Con la calma de una lápida, el teólogo bamboleaba el vaso delante de él.
—Ilumíname más, Paul. ¿Qué más has descifrado?
—No he descifrado, tan sólo he constatado. Parece ser, pues, que tu cómico se ha inspirado en el último libro de la Biblia, el Apocalipsis de San Juan. ¿Conoces esa recopilación?
—Tan sólo de nombre… Seis, seis, seis, la cifra de la Bestia. El fin de los tiempos. Paul utilizaba profusamente el lenguaje de las manos. Rotaciones, barridos, brazadas de aire.
—Evoca a la «Cortesana», luego una «trompeta»… «Entonces, al son de la trompeta, la plaga se extenderá». Me es imposible resumir ese argumento profuso y caótico que constituye el Apocalipsis, pero, a grandes rasgos, siete trompetas avisan a las siete Iglesias del Asia Menor de que van a extenderse siete plagas sobre la Tierra.

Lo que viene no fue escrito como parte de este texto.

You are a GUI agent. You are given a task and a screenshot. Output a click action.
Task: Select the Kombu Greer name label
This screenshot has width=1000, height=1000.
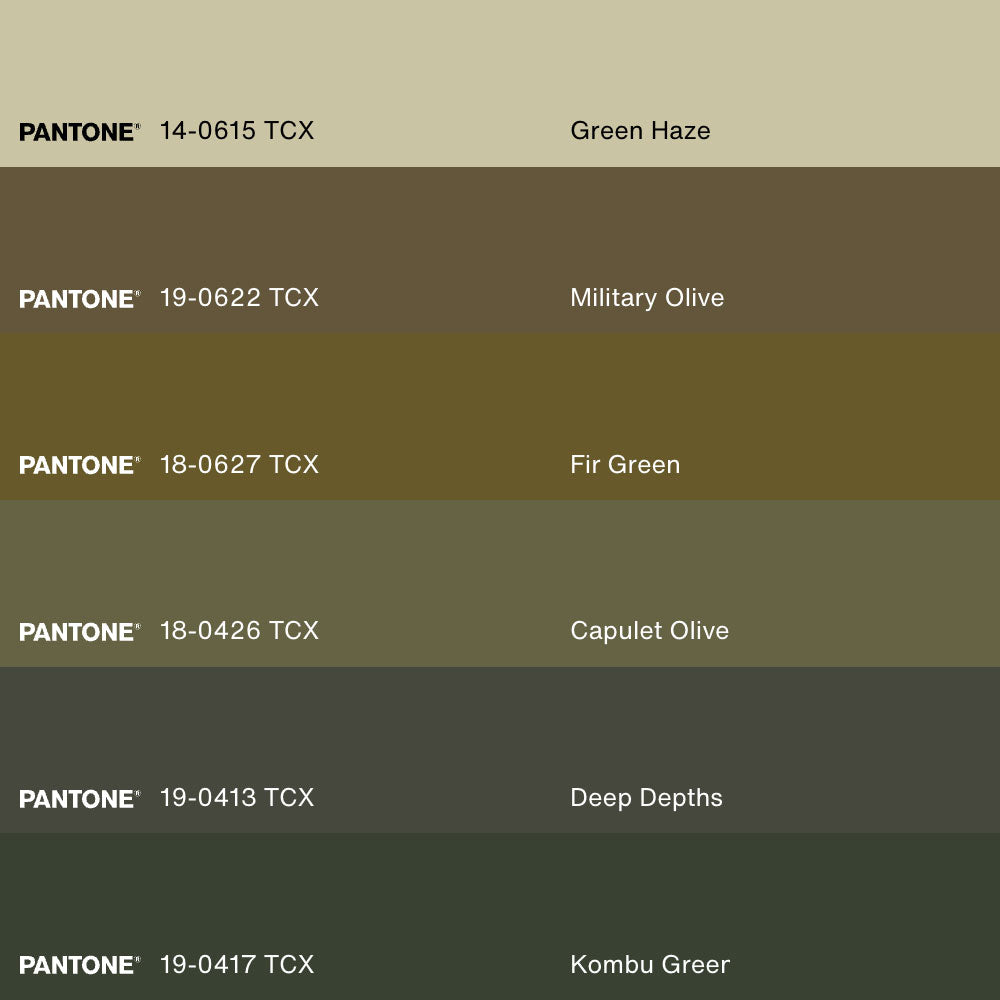pos(650,965)
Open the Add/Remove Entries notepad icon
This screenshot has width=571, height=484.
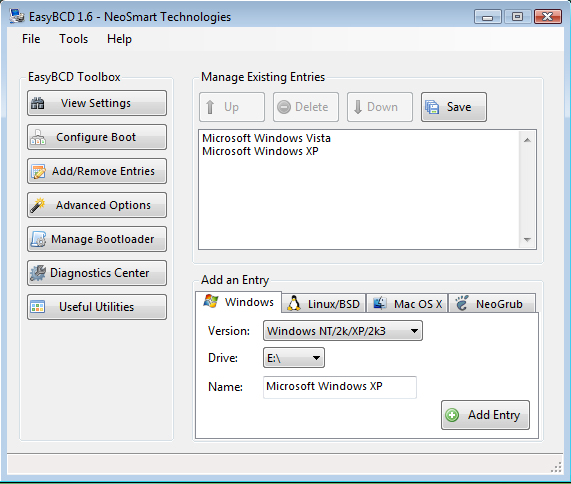click(x=38, y=171)
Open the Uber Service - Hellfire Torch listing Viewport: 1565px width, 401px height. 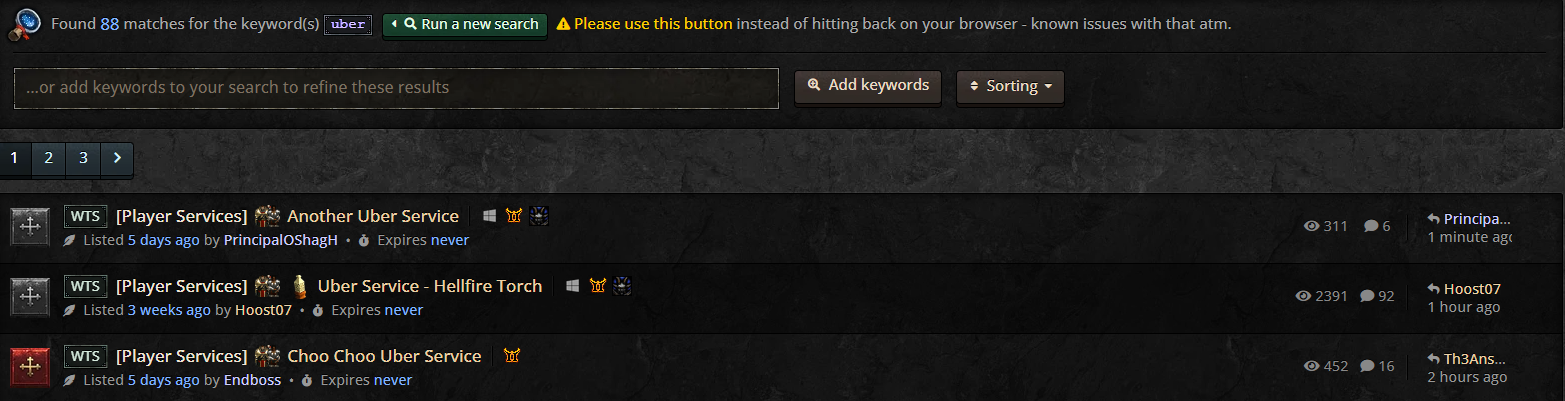coord(430,286)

A cada toque de trompeta, una plaga… En cuanto a «la onda se tornará roja», podríamos, de forma extrema, hacer una analogía con el castigo reservado a Satán, que sus propios discípulos tiraron, tras mil años de reino, en un pozo que se llena de lava. Una onda que se torna roja…
Las rarezas que Paul desvelaba me procuraban un placer peligroso, el frío curioso que siente el faquir tragasables.
—Siete plagas, siete Iglesias… Siempre esa cifra —observé frunciendo el ceño—. Descubrimos siete mariposas al lado de la víctima. Esfinges de la calavera. ¿Qué simboliza esa cifra?
—La perfección, la excelencia, la renovación. Es la cifra atribuida a las calidades de Dios, superior al seis, cifra de la Bestia. Se cita millones de veces en el Apocalipsis.